Entries:
** START **
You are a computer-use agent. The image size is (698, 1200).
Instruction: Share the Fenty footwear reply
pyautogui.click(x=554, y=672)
** END **
** START **
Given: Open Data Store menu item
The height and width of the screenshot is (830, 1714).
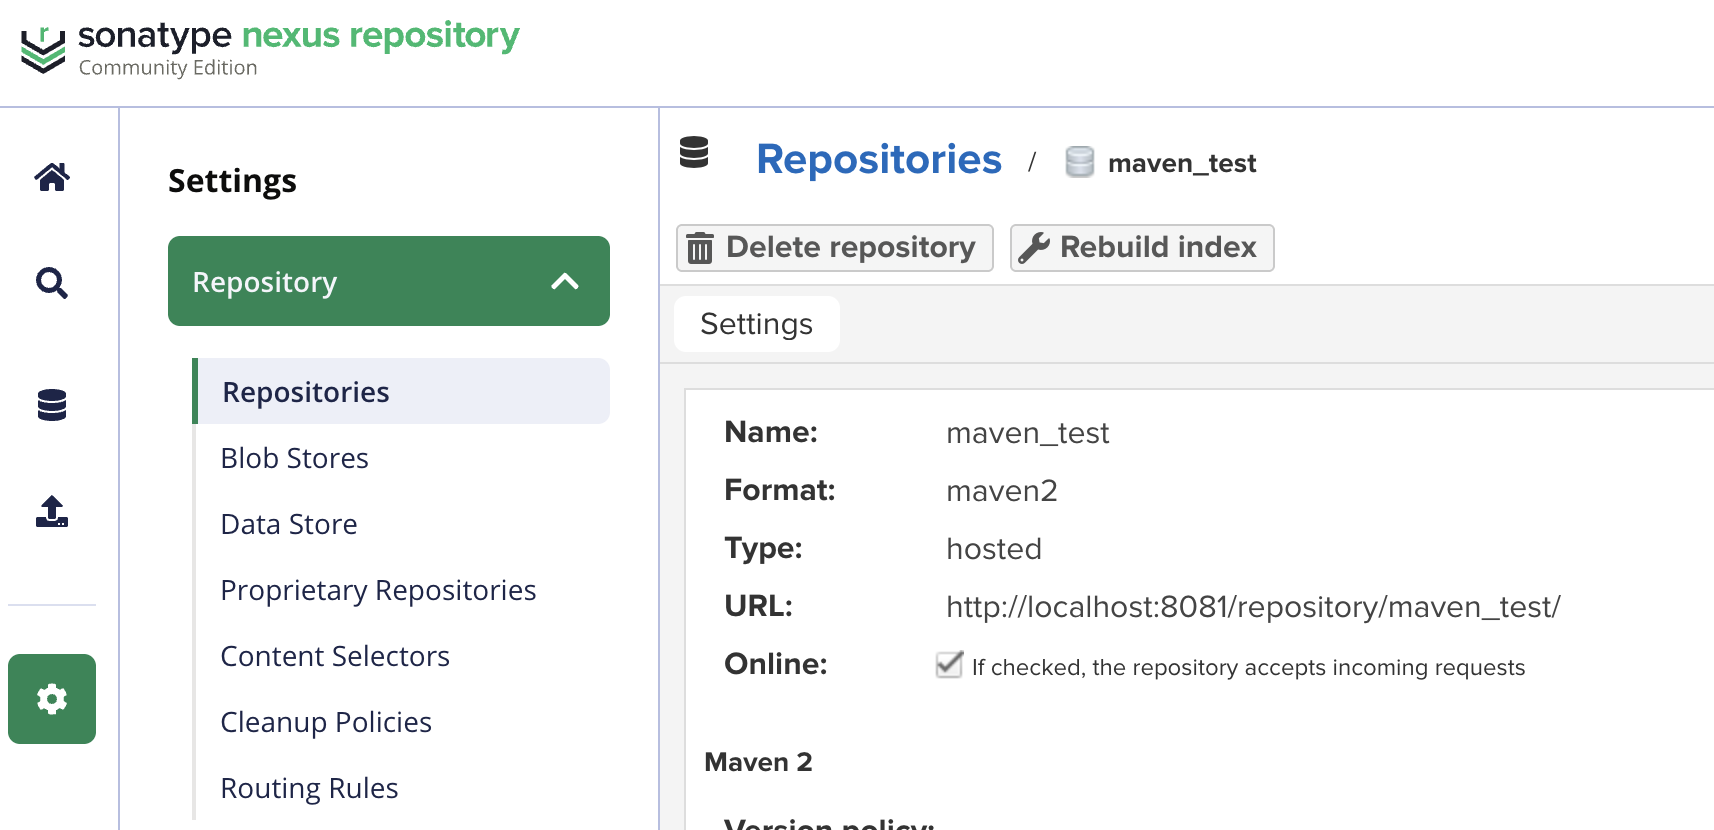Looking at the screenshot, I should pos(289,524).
** END **
What you will do:
Rewrite the listing lines from the one holding "You are a computer-use" through the one holding "pyautogui.click(x=554, y=672)", inclusive, with "footwear" changed to "sneaker" and everything else left as it is. Give only those lines.

Exercise solution:
You are a computer-use agent. The image size is (698, 1200).
Instruction: Share the Fenty sneaker reply
pyautogui.click(x=554, y=672)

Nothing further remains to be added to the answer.